I try not to use Amazon. I prefer to shop locally, where at all possible. If I have to shop online, I at least try to shop Canadian. Usually, I am successful (this Christmas, zero Amazon purchases), although I am not above ordering through Amazon where all else fails, which very occasionally it does.
As well as trying to shop locally from an environmental viewpoint, I disapprove of many of Amazon's business practices, and the way it has steam-rollered through whole swathes of perfectly good business and whole sectors, Canadian and otherwise.
But is Amazon actually "evil" as my daughter has it?
Billionaire owner Jeff Bezos has grown his company into a commercial titan with a reputation for abusing its workforce (long shifts for inadequate pay, enforced overtime, constant electronic surveillance, summary firings for lagging productivity, workers pressed to their physical limits, unreasonable demands for employee self-sacrifice, inadequate safety measures, propagation of the gig economy, stern opposition to unionization, etc). This is known. All of that might well be enough for you to vow not to touch Amazon with a bargepole.
But there's more. Amazon has been accused of using its market power to deliberately stifle competition, to harm small businesses, to violate anti-trust laws, and generally to take advantage of its quasi-monopolistic position. The envionmental impact of its shipping operations is huge and wasteful. It has been criticized for cynically using tax loopholes to avoid paying its fair share of taxes. Its data collection and use policies have raised concerns about privacy and security. Its involvement in the shadier side of America's homeland security machine (including its facial recognition technology) has raised hackles among some. The list goes on.
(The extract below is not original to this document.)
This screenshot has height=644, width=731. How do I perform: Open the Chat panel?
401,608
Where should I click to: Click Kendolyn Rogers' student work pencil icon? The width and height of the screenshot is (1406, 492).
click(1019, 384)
I will continue to try to avoid Amazon as much as possible. We are, though, probably long past the point where it is possible to bring the company down, or even hold it to account. And the possibility remains that Amazon is just an uber-successful company with a rather more-rapacious-than-some go-get-'em corporate philosophy, and not actually evil, as The Economist argues (and others). Me, I'm incliued to go with the "evil" characterizatrion, on balance.